At trial, Cruz was represented by a team of four lawyers, including Marshall. During the trial, a police officer admitted that he had lied under oath in relation to testimony about Cruz's purported statement. After hearing all of the prosecution's evidence, the trial judge directed a verdict of not guilty. Prosecutors later dropped charges against Hernandez.

The story of the Cruz-Hernandez case is told in a book by Thomas Frisbie and Randy Garrett - Victims of Justice Revisited, Northwestern University Press (2005).

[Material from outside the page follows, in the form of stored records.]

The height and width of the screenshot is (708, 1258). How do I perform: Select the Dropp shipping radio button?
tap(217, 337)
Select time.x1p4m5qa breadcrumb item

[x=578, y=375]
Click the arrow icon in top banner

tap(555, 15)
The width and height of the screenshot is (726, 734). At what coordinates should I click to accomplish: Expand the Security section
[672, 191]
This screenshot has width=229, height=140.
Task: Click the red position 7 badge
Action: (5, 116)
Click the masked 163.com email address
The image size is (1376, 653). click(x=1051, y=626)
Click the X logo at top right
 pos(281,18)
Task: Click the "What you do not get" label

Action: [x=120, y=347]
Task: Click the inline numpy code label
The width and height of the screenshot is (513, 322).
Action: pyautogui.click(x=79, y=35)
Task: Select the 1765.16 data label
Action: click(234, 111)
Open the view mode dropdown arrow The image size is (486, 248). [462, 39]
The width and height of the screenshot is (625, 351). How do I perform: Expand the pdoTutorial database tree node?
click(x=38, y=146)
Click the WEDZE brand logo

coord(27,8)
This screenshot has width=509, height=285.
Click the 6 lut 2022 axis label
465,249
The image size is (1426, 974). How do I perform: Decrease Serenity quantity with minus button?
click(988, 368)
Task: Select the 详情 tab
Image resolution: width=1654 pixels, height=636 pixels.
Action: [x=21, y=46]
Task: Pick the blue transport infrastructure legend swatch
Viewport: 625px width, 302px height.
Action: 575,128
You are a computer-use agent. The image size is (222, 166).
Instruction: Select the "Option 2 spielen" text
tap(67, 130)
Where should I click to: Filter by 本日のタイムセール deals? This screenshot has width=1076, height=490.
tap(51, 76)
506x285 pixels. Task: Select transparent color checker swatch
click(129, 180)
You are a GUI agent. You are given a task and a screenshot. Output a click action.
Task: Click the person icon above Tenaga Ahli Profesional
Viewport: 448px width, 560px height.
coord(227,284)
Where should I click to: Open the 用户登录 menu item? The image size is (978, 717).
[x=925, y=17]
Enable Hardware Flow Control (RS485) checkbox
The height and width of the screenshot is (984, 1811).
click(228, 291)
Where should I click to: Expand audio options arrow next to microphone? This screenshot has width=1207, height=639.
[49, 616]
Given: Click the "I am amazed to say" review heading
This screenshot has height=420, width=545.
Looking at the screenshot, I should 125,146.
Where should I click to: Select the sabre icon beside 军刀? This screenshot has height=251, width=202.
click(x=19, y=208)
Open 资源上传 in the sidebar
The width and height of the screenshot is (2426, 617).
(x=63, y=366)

In the aftermath of the Cruz trial, a special grand jury indicted four sheriff's deputies and three former prosecutors for their roles in the Cruz case. Charges included perjury and obstruction of justice. Although a DuPage County jury acquitted these men of those charges, the County later agreed to pay $3.5 million to settle the civil rights claims that Cruz, Hernandez, and Stephen Buckley (a third defendant who had been charged in the crime) had filed in federal court.

In December 2002, Cruz received a pardon based on innocence from Illinois Governor George H. Ryan.

In November 2005, a DuPage County grand jury indicted Dugan for the crime - to which he had offered to plead guilty 20 years earlier in exchange for an agreement not to seek the death penalty.

DuPage County State's Attorney Jim Ryan, who had wrongfully prosecuted Cruz and Hernandez, rejected the offer initially, as did his successor, State's Attorney Joe Birkett. Finally, on July 28, 2009, Dugan dropped his demand and entered a blind plea of guilty.

Birkett vowed to seek the death penalty at a jury sentencing hearing yet to be scheduled.